AUSTRALIA | Saturday, 11 April 2009 | Views [589] | Comments [1]

The first stop heading North from Perth was a little town called Cervantes, the nearest place to Nambung National Park, home to the famous 'Pinnacles'. The Pinnacles are loads of limestone columns on a sandy plain, which were originally formed underground and have gradually become exposed by the elements.

We arrived at sunrise and walked the 3km track as the morning light cast long shadows across the sand. There were very few people around and it felt a bit like walking on the terrain of some new planet.

After that we headed up to Geraldton, a town of little note, except for yet another lovely beach. We did treat ourselves to some fish and chips and a film, though, and were quite amused to be only two of four people in the whole cinema on a Thursday night.

The next stretch of road was where it all got a bit hairy. We'd been driving for a couple of hours, when suddenly all the lights on the dashboard came on simultaneously. Not too sure what this meant, we pulled over to the side of the road to decide what to do. Unfortunately mobile reception just doesn't happen on those long empty roads and we were miles away from any town. We tried to stop the one passerby that came in a space of about half an hour, but they just drove on.

Crossing our fingers, we chose to carry on to the next roadhouse, as the van would start at this stage. Much farther than it appeared on the map, we finally pulled in, stopped, drove onto the petrol forecourt...and couldn't start the engine again. Coincidentally, another smaller van with two German girls driving in the opposite direction pulled in a few minutes after us describing the same problem!

After phoning our '24 hour roadside assistance' who were unable to provide any assistance as we were in the middle of nowhere (helpful), the roadhouse owner kindly gave both us and the other girls a battery charge which seemed to do the trick in getting the van started. The lights were all still on, but we needed to get moving so headed off up the next 200km of road to the next town.
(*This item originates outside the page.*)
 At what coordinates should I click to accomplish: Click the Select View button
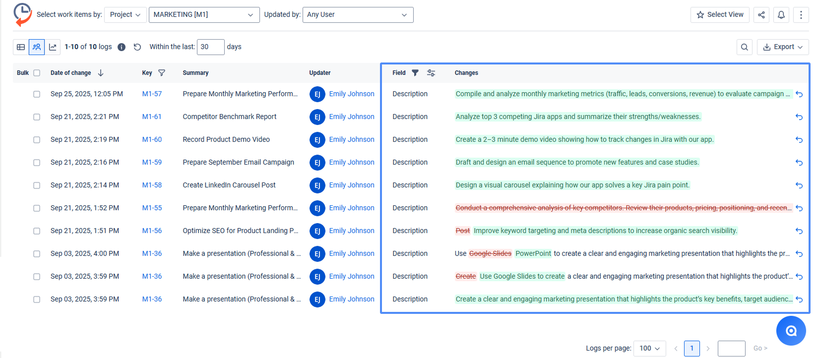point(720,15)
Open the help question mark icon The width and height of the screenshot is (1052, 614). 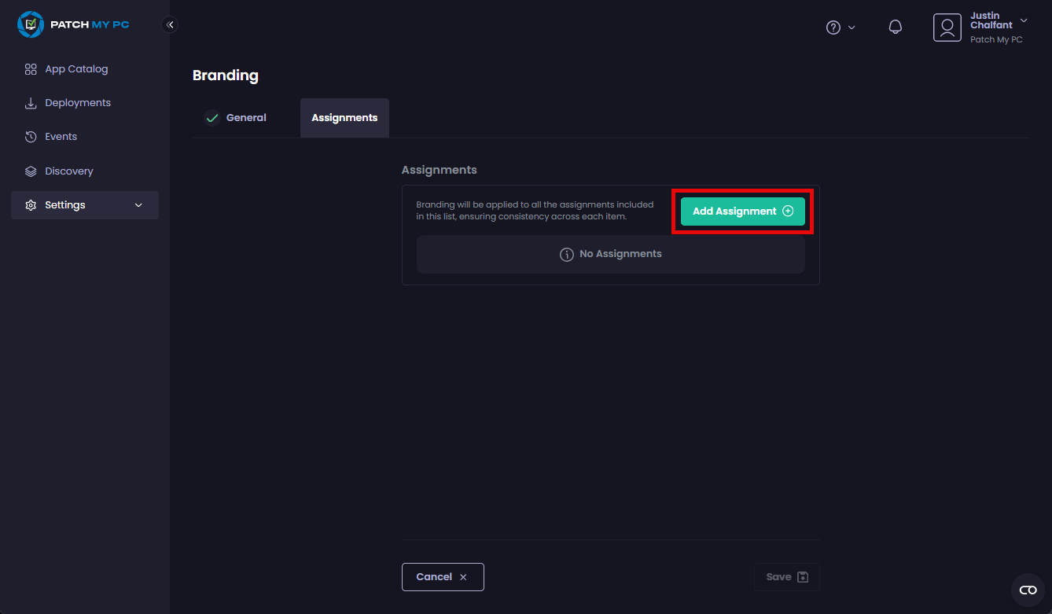[x=833, y=28]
We knew at this stage that Ben had to keep driving without stopping or we may never start the van again. Some other drivers were broken down by the side of the road and, even though we were probably the first vehicle to pass for ages, this time we had to be the ones to fly on by without stopping.

Then the clock on the radio went dead, shortly followed by the speedometer, which dropped to 0km/hr. Ben had to have the accelerator permanently to the floor as the van was strating to pull backwards heavily. We were still a long way from our destination, Carnarvon, and it was nearing sunset, so we just had to power on. By this point I was gripping the dashboard muttering 'please, please...'

Magically we reached the turning for the town and Ben did his best to take the sharp corner without slowing too much. By some miracle, we made it to a residential street before the engine died again. At least now we were in relative civilisation and an RAC man came and told us our alternator was gone and gave us a battery boost to get us to a caravan park.

Carnarvon is a hot, humid small town with a problem of drunken violence and a whole lot of nasty insects flying around, so we weren't too thrilled when it looked like we might be grounded there until Monday (we arrived Friday night). However, after a few phonecalls in the morning a knight in shining ute showed up. A local mechanic who fitted all the stereotypes of the typical Aussie bloke drove up, took away our alternator and came back with it fixed half an hour later.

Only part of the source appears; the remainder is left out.